Ein feiner Blutstrom quoll zwischen den Steinen hervor und stieg als rosa Schleier in die Höhe. Sie war verletzt. Clay musste sich beeilen, denn ihm blieb nicht mehr allzu viel Zeit, bevor er endgültig auftauchen musste. So nahm er Silberstab und Spieß in beide Hände und schob sie gemeinsam unter den Brocken, der auf dem Bein lastete. Nachdem ein gutes Drittel der Stäbe verschwunden war, setzte er sein ganzes Gewicht ein, um die freien Enden über die Fensterkante in die Tiefe zu drücken.
Anfang erreichte er nicht mehr damit, als dass sich seine Backen aufblähten, um die Luft aufzufangen, die aus seiner angespannten Brust entwich. Dann geriet das Deckenstück in Bewegung. Zuerst nur ein wenig, doch als die Fishmanta'kan auch noch ihren freien Flossenfuß dagegen stemmte, reichte es aus, um das eingeklemmte Bein darunter hervorzuziehen.
Die Befreiung war nicht mehr als ein Huschen, und länger hätte sie auch nicht dauern dürfen. Gleich darauf krachte der wacklige Haufen vollends in sich zusammen. Der dumpfe Laut rumpelte noch in Clays Ohren, als die Nixe - Seeteufelin erschien ihm einfach nicht das richtige Wort - auch schon davon schoss. Trotz des verletzten Beins benötigte sie nur wenige Flossenschläge, um knapp zwanzig Körperlängen zurückzulegen.

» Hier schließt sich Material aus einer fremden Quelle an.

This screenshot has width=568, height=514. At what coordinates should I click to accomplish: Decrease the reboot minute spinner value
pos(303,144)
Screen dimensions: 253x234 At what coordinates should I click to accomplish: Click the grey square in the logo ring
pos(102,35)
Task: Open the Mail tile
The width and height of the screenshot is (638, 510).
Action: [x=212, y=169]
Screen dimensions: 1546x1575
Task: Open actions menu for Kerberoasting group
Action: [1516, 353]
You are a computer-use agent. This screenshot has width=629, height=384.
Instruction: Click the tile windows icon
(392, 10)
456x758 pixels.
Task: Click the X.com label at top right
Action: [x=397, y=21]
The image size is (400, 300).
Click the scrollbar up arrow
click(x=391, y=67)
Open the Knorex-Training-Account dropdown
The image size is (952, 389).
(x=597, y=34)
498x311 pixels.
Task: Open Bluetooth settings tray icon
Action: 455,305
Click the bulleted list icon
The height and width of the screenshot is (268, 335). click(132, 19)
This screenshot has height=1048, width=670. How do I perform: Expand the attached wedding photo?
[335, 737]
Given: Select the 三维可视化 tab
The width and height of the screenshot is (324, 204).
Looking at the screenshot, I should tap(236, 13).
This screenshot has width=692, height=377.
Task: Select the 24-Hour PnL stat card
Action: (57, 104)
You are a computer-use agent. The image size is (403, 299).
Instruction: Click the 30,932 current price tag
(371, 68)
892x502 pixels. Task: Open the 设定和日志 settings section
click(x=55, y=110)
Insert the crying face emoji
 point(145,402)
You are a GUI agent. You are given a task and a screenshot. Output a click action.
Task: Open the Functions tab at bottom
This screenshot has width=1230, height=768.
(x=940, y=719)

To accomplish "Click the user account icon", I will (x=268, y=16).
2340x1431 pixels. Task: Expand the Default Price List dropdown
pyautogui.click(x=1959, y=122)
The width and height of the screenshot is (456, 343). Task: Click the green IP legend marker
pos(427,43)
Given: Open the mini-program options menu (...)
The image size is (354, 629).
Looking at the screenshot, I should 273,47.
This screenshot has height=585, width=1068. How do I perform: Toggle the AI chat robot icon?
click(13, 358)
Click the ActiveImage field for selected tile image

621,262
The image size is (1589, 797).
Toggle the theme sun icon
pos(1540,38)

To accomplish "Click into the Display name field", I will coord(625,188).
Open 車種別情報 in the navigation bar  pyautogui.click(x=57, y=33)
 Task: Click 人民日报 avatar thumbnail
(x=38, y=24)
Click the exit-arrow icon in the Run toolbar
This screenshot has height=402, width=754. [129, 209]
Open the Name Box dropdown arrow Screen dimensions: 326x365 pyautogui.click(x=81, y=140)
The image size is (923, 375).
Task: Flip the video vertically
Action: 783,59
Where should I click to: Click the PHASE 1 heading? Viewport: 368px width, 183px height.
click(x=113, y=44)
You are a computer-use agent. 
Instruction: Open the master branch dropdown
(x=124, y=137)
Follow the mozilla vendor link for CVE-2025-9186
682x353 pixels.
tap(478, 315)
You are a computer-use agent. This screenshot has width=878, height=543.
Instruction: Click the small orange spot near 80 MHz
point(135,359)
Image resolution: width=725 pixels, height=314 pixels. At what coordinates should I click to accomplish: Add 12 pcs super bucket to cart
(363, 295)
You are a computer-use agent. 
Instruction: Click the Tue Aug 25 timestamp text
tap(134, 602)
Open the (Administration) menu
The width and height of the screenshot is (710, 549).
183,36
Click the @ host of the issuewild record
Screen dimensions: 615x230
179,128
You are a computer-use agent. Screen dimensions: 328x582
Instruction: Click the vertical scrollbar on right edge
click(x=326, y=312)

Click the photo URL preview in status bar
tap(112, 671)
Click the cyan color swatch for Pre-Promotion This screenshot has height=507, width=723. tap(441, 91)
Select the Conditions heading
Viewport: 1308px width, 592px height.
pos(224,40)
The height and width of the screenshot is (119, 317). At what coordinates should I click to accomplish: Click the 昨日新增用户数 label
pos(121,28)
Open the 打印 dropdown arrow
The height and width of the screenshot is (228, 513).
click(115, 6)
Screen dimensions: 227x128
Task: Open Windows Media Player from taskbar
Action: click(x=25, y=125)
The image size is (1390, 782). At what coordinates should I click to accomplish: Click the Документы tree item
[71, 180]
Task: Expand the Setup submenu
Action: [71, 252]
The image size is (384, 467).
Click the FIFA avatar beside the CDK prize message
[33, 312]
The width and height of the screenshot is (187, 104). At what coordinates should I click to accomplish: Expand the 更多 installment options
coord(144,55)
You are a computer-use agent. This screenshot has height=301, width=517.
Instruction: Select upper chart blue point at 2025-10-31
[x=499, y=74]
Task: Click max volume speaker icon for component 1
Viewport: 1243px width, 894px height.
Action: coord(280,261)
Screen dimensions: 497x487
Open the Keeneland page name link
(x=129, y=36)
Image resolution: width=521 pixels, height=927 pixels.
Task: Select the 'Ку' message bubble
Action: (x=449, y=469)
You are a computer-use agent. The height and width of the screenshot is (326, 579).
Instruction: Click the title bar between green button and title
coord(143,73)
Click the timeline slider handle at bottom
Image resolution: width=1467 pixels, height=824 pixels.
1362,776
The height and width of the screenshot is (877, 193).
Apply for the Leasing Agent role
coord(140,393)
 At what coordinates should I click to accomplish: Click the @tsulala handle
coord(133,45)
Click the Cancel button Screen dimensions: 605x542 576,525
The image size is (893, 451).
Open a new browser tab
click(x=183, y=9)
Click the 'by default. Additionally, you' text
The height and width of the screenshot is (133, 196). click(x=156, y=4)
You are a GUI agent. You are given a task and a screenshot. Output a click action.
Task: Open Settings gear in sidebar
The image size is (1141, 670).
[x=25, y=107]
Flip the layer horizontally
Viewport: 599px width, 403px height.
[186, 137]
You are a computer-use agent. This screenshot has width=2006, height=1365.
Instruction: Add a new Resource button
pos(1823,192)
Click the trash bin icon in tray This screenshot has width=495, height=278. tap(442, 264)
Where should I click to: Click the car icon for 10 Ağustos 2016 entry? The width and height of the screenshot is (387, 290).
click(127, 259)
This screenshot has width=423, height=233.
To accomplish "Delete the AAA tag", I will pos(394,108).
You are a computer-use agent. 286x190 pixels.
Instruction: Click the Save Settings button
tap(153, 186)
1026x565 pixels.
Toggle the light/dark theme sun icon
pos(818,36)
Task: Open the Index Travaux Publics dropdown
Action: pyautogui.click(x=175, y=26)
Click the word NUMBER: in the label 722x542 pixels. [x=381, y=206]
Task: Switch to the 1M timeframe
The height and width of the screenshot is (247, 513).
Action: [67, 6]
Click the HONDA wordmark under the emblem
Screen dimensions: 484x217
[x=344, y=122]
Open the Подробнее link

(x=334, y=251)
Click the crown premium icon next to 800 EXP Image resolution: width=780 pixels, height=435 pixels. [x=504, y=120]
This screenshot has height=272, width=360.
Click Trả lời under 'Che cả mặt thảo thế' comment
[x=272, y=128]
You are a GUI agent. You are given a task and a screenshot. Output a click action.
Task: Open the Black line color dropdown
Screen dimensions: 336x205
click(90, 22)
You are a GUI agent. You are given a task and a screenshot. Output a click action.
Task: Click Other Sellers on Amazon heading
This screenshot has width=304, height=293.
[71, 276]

Ihr stromlinienförmiger Körper schien keinerlei Widerstand zu bieten, so leicht glitt sie durch die Fluten. Wie unbeholfen wirkten dagegen die Menschen, die sich in ihr Refugium vorgewagt hatten: Dieses Schauspiel machte Clay endgültig klar, dass es ihr ein Leichtes gewesen wäre, der herabbrechenden Decke zu entkommen. Die Körperwendung und der Stoß, den sie ihm verpasst hatte, war nur zu seinem Besten gewesen. Aus irgendeinem Grund, den er sich nicht näher erklären konnte, hatte sie ihn retten wollen. Aber wozu dann die Blitze aus dem Meterstab?